March 10, 2003 is a date that one could regard as the birth of the new musical revolution. While on stage in England, Natalie Maines of the Dixie Chicks made disparaging comments about sitting president George W. Bush and America’s war with Iraq. The comments went viral and the response was brutal.
Maines and the Dixie Chicks enjoyed massive popularity in the Western United States where country music and conservative political values go hand-in-hand. Almost overnight the Dixie Chicks found themselves shunned by country radio and those who listen to it. Disc jockeys refused to play their music. Former fans burned their records. To this day the Dixie Chicks have not recovered from the incident.
What is interesting, however, is that Maines has largely remained unrepentant despite the loss of a career. The band’s response to the blacklisting was a song entitled “Not Ready to Make Nice.”
Music Takes Aim at Politics Again
A strong argument could be made that Maines willingly became a martyr for the new political music movement. Her sacrifice prompted many other artists to begin expressing their political beliefs. One of these artists was Bruce Springsteen.
Prior to the Bush administration, Springsteen had gone out of his way to remain mute on political matters. After the release of The Rising in 2002, Springsteen seemed to drift toward protest compositions. His 2005 album Devils and Dust ditched the E-Street band in favor of a sparse, haunting acoustic war cry.
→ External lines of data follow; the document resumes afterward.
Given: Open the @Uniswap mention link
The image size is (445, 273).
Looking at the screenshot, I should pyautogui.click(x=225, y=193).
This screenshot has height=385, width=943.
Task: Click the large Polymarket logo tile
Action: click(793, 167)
The title track evoked Springsteen’s disillusion with the Iraq war.
According to a recent article published by The Atlantic, Political Music has recently surged to new heights during the Trump administration. Katy Perry and Fiona Apple are among artists that have used their music to voice political dissatisfaction.
Some, however, have chosen to work toward unity. Lady Gaga‘s performance at the 2017 Super Bowl is the most famous example. No matter which side of the political fence one is sitting on, it appears that music is once again becoming a tool of social change.